## Task item
Wherever the string "computer" turns up in the data, copy the whole line.
[Opening Records for this task section]
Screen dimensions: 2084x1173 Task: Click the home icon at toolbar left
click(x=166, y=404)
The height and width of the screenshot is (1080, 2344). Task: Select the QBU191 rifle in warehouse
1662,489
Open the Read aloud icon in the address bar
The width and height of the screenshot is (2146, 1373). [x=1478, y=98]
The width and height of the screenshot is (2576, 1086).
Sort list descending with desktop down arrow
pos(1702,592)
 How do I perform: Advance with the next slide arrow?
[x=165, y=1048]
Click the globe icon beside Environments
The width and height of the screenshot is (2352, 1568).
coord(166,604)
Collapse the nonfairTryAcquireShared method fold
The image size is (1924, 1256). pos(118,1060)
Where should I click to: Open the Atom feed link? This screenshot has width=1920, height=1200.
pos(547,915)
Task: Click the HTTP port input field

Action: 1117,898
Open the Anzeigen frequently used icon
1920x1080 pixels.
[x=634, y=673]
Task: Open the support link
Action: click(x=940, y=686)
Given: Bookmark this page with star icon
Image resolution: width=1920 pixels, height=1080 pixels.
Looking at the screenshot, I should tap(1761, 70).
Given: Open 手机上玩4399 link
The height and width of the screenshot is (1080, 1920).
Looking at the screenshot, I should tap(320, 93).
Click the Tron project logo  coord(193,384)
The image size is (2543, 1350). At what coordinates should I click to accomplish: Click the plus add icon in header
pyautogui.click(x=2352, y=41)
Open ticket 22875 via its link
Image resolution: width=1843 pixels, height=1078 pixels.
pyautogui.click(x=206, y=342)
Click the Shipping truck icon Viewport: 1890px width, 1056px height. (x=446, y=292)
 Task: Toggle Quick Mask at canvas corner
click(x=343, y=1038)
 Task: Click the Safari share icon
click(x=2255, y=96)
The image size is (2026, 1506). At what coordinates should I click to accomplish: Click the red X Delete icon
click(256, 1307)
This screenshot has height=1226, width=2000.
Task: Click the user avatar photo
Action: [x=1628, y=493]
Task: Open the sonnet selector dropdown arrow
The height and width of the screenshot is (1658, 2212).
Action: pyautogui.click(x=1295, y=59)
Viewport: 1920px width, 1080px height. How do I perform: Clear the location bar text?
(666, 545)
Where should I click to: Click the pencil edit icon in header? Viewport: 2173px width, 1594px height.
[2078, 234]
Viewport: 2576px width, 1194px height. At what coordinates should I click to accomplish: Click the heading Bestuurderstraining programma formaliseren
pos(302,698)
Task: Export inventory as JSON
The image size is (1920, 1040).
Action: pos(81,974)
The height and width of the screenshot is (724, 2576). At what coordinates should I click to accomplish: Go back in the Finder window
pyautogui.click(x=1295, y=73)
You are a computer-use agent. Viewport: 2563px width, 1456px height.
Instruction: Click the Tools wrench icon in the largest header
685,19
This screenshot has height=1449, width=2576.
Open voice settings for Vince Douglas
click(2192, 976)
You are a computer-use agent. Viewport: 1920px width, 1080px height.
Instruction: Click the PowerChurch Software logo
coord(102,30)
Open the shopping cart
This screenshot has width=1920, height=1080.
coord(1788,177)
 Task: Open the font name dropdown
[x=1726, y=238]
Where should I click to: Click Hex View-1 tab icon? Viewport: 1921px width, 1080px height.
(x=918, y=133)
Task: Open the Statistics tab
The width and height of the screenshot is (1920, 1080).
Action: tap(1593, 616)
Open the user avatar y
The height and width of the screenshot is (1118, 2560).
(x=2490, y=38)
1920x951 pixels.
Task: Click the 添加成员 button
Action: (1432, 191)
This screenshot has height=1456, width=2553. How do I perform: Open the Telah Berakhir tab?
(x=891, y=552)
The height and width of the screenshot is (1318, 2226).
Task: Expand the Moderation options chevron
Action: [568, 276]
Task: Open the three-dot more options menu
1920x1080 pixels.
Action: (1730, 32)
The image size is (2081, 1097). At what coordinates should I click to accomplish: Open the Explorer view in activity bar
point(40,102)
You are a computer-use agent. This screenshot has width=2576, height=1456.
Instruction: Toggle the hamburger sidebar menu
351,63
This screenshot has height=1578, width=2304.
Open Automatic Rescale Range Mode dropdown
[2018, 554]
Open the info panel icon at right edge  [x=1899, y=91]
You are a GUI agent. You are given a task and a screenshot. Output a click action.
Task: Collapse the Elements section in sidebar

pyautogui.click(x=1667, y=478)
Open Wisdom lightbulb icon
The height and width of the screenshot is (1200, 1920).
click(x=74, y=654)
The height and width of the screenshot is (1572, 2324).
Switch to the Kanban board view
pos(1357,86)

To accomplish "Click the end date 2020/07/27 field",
[Closing Records for this task section]
## Your response
You are a computer-use agent. Viewport: 2563px width, 1456px height.
You are a computer-use agent. Viewport: 1920px width, 1080px height.
You are a computer-use agent. This screenshot has width=2576, height=1456.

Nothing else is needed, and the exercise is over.